Numerically summarizing data

### 3.1 Measures of Central Tendency: Mean

- The average.

- Used when data are quantitative and the frequency distribution is roughly symmetric.

- The sum of all the values of the variable (in the data set), divided by the number of values / observations. (Another way of saying it: add up all the observations and divide by the number of observations)

- Population mean (mew) = a parameter

- Sample mean (x-bar) = a statistic

Calculate Mean using calculator:

- Stat, Select #1, Enter

- Enter data in L1

- Press Stat, highlight Calc, and select #1: 1-Var Stats, Enter

- Press 2nd then 1 to insert L1 under "List" and press Enter

- The mean for population and sample is shows as x-bar

### 3.1 Measures of Central Tendency: Median

- The data value "in the middle"

- Used when the data are quantitative and the frequency distribution is skewed left or skewed right.

- The median divides the bottom 50% of the data from the top 50%

- Computation: Arrange data in ascending order and divide the data set in half

- If number of observations is odd, then the median is the data value exactly in the middle.

- If the number of observations is even, then the median is the mean of the two middle observations in the data set. (add the two middle observations together and divide by 2)

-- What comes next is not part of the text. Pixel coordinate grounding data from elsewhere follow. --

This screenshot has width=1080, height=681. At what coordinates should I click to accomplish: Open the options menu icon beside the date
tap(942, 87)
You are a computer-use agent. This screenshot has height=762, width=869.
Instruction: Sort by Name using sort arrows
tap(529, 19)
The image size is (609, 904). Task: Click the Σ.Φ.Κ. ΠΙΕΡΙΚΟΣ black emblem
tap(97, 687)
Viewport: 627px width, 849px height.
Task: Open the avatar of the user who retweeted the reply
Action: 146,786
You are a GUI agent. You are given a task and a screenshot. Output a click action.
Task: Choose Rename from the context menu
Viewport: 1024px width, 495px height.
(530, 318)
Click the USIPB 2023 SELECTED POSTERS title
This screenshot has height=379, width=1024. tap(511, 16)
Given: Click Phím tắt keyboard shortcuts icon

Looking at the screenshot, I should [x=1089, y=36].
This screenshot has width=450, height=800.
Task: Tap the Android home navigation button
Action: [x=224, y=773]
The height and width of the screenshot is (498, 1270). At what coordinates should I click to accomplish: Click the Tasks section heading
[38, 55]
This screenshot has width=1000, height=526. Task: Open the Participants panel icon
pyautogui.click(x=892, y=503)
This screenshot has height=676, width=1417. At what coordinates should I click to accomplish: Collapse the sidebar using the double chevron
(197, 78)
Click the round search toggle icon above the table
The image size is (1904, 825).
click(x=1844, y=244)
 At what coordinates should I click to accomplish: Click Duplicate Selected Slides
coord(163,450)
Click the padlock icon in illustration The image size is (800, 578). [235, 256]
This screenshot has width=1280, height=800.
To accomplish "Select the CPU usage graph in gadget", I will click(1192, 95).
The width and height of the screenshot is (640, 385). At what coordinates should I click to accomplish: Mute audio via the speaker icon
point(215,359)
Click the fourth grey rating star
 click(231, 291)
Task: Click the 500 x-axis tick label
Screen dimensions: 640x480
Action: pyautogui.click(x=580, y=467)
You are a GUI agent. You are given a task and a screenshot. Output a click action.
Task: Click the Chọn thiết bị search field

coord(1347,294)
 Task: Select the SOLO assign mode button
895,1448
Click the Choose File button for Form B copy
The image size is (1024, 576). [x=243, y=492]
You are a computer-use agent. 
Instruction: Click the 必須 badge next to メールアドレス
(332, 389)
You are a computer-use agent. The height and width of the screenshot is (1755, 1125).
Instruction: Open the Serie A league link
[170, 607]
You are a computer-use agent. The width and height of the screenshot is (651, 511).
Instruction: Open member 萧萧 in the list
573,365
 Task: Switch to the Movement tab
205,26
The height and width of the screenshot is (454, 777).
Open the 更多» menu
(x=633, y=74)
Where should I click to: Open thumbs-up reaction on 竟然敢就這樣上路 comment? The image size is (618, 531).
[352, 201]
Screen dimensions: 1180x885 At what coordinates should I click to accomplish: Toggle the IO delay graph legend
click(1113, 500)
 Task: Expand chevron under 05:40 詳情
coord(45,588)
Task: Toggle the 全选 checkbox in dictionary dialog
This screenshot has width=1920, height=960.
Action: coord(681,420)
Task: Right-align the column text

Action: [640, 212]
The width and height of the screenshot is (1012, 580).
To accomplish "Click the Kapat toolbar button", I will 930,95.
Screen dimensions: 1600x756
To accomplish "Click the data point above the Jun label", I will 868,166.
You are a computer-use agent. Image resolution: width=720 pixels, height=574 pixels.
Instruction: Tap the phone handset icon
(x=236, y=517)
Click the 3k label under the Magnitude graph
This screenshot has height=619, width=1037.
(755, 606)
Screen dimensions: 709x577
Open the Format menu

### 3.1 Measures of Central Tendency: Mode

- The most frequently occurring value

- Can be applied to both quantitative and qualitative data

- Set of data can have no mode or 1 or more modes.

### 3.1 Measures of Central Tendency: Resistant Statistic

Resistant statistic is a numerical summary (statistic or parameter) for which extreme values do not affect its value substantially.

- The Mean is not resistant since it is affected by extreme values / outliers

- The Median is resistant since it is not affected by extreme values / outliers

- We tend to use the mean as the best measure of central tendency when the distribution is symmetric

- We tend to use the median for skewed data (left or right)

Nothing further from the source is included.